HOW encompasses everything that why leaves unanswered.  For instance, how do I live a satisfying life when nobody likes me, my job is boring and I have bunions?

Well, you either like it, leave it, or change it.

Leaving it seems drastic (and anyway, what if it was just about to get better, like a slow party).  Liking it is so much easier if you’re one of those people who can transform something unpleasant into ‘it’s not so bad, all things considered’.  And change isn’t always possible.   Some things you’re just stuck with. Like kids (I tried to get rid of them once but they kept hanging around the back door!).  Change is a matter of recognizing what the bottom line is, and what are just the lines on top of that – which can be deleted, which can be bent, which can be decorated with little squiggly coloured things, you know?
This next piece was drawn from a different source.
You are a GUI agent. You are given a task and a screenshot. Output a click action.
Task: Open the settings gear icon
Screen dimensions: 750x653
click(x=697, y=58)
Attitude is the key ingredient and you seem to be born with it.  Either your brain is wired to tell you everything’s going to be alright and it’ll work out somehow (even if it never, ever does), or it’s wired to say ‘stuff this, this is a heap of shit, I’m off!”  And sometimes you think one thing one minute and another thing the next.  Here is what some famous people told Ms M, when she asked them if THEY thought life was pointless.

Sir Roger Penrose (famous mathematical physicist & explorer of consciousness theory)

I wish I could really answer your question, but a lifetime of science doesn’t really help too much! All I can say is that for some reason I do NOT think that life is “pointless”. I think that my feeling this perhaps does have something to do with the reason that I do science, but I’m sure that there could be very many other reasons for a feeling that life indeed has a “point” to it. In some sense, I tend to think that the whole “point” for the universe as a whole is the presence of conscious existence—which, as far as we know requires the possibility for “life” to come about somehow. This probably isn’t too much help, so I should stop waffling.

Noam Chomsky (famous conspiracy theorist)

If I thought life was pointless, I’d end my own.  Why do something pointless?  I don’t end it, meaning I don’t find it pointless.  I’m sure you don’t either.

Steven Pinker (famous, well, in his own circle anyway, experimental psychologist, and I hope that doesn’t mean nasty experiments with guinea pigs)

No, I don’t think life is pointless. People can find fulfillment and happiness in countless ways, both sensual (food, beauty, sex, travel) and spiritual (love, children, art, and the pursuit of knowledge, wisdom, justice, and peace).

Paul Ehrlich (you know, The Population Bomb)

I think it is pointless in the cosmic sense, but I think we all give a point to it. We’re lucky to have evolved into smart social animals, and if we learn to treat others and our environment right, almost all human beings could enjoy fun and interesting lives — which would be the point for me.

Alain de Boton (famous popular philosopher)

Weirdly, the pointlessness of life I take as a given, yet it doesn’t bother me day to day. Only occasionally, late at night… But overall, miraculously it doesn’t so much.

That said, I think we kind of missed the point.